(Pixel coordinate grounding data)
.....

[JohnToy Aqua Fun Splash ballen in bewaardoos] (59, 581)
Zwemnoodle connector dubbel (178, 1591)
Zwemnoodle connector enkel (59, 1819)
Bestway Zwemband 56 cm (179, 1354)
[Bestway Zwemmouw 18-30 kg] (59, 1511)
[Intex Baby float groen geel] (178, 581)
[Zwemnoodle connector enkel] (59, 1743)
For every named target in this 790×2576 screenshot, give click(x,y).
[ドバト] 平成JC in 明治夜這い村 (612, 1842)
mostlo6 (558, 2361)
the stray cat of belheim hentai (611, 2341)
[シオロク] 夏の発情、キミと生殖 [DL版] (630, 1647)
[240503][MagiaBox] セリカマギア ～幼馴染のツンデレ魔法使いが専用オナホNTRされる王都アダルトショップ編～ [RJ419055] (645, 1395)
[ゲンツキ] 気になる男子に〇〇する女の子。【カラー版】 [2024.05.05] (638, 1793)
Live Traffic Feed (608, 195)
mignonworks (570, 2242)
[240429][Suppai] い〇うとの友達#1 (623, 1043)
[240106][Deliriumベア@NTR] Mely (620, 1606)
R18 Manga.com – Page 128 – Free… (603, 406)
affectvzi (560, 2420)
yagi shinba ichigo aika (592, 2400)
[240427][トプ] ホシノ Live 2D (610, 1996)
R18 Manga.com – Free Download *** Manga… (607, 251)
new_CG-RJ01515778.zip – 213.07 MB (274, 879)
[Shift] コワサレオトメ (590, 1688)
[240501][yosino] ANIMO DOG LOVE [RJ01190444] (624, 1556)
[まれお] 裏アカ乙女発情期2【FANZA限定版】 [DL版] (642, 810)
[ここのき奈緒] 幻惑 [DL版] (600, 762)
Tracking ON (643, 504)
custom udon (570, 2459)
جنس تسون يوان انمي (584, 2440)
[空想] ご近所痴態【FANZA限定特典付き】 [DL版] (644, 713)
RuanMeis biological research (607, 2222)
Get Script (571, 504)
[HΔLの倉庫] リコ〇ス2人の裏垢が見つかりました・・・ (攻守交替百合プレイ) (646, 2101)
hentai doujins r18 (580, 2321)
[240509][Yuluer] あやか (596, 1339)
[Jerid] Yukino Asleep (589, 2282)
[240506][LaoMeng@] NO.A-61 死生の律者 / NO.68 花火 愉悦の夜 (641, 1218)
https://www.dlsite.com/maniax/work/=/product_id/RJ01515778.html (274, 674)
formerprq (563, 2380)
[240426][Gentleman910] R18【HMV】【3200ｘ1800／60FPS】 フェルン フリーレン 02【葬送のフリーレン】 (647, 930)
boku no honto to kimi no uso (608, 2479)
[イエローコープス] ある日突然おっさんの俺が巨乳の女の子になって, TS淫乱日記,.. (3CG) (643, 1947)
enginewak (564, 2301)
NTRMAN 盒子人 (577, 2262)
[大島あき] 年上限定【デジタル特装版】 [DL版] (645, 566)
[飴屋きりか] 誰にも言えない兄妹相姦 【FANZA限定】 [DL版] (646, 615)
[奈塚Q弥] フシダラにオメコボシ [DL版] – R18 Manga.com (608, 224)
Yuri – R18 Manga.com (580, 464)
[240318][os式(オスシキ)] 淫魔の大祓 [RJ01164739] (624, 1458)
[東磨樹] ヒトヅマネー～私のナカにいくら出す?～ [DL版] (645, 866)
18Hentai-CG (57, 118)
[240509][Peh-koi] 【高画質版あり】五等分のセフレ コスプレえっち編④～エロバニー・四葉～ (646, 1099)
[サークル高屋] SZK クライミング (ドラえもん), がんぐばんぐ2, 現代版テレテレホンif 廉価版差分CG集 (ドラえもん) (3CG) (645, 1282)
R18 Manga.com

.....

Print the records again in full, exactly as they appear above.

[JohnToy Aqua Fun Splash ballen in bewaardoos] (59, 581)
Zwemnoodle connector dubbel (178, 1591)
Zwemnoodle connector enkel (59, 1819)
Bestway Zwemband 56 cm (179, 1354)
[Bestway Zwemmouw 18-30 kg] (59, 1511)
[Intex Baby float groen geel] (178, 581)
[Zwemnoodle connector enkel] (59, 1743)
For every named target in this 790×2576 screenshot, give click(x,y).
[ドバト] 平成JC in 明治夜這い村 (612, 1842)
mostlo6 (558, 2361)
the stray cat of belheim hentai (611, 2341)
[シオロク] 夏の発情、キミと生殖 [DL版] (630, 1647)
[240503][MagiaBox] セリカマギア ～幼馴染のツンデレ魔法使いが専用オナホNTRされる王都アダルトショップ編～ [RJ419055] (645, 1395)
[ゲンツキ] 気になる男子に〇〇する女の子。【カラー版】 [2024.05.05] (638, 1793)
Live Traffic Feed (608, 195)
mignonworks (570, 2242)
[240429][Suppai] い〇うとの友達#1 (623, 1043)
[240106][Deliriumベア@NTR] Mely (620, 1606)
R18 Manga.com – Page 128 – Free… (603, 406)
affectvzi (560, 2420)
yagi shinba ichigo aika (592, 2400)
[240427][トプ] ホシノ Live 2D (610, 1996)
R18 Manga.com – Free Download *** Manga… (607, 251)
new_CG-RJ01515778.zip – 213.07 MB (274, 879)
[Shift] コワサレオトメ (590, 1688)
[240501][yosino] ANIMO DOG LOVE [RJ01190444] (624, 1556)
[まれお] 裏アカ乙女発情期2【FANZA限定版】 [DL版] (642, 810)
[ここのき奈緒] 幻惑 [DL版] (600, 762)
Tracking ON (643, 504)
custom udon (570, 2459)
جنس تسون يوان انمي (584, 2440)
[空想] ご近所痴態【FANZA限定特典付き】 [DL版] (644, 713)
RuanMeis biological research (607, 2222)
Get Script (571, 504)
[HΔLの倉庫] リコ〇ス2人の裏垢が見つかりました・・・ (攻守交替百合プレイ) (646, 2101)
hentai doujins r18 (580, 2321)
[240509][Yuluer] あやか (596, 1339)
[Jerid] Yukino Asleep (589, 2282)
[240506][LaoMeng@] NO.A-61 死生の律者 / NO.68 花火 愉悦の夜 (641, 1218)
https://www.dlsite.com/maniax/work/=/product_id/RJ01515778.html (274, 674)
formerprq (563, 2380)
[240426][Gentleman910] R18【HMV】【3200ｘ1800／60FPS】 フェルン フリーレン 02【葬送のフリーレン】 (647, 930)
boku no honto to kimi no uso (608, 2479)
[イエローコープス] ある日突然おっさんの俺が巨乳の女の子になって, TS淫乱日記,.. (3CG) (643, 1947)
enginewak (564, 2301)
NTRMAN 盒子人 (577, 2262)
[大島あき] 年上限定【デジタル特装版】 [DL版] (645, 566)
[飴屋きりか] 誰にも言えない兄妹相姦 【FANZA限定】 [DL版] (646, 615)
[奈塚Q弥] フシダラにオメコボシ [DL版] – R18 Manga.com (608, 224)
Yuri – R18 Manga.com (580, 464)
[240318][os式(オスシキ)] 淫魔の大祓 [RJ01164739] (624, 1458)
[東磨樹] ヒトヅマネー～私のナカにいくら出す?～ [DL版] (645, 866)
18Hentai-CG (57, 118)
[240509][Peh-koi] 【高画質版あり】五等分のセフレ コスプレえっち編④～エロバニー・四葉～ (646, 1099)
[サークル高屋] SZK クライミング (ドラえもん), がんぐばんぐ2, 現代版テレテレホンif 廉価版差分CG集 (ドラえもん) (3CG) (645, 1282)
R18 Manga.com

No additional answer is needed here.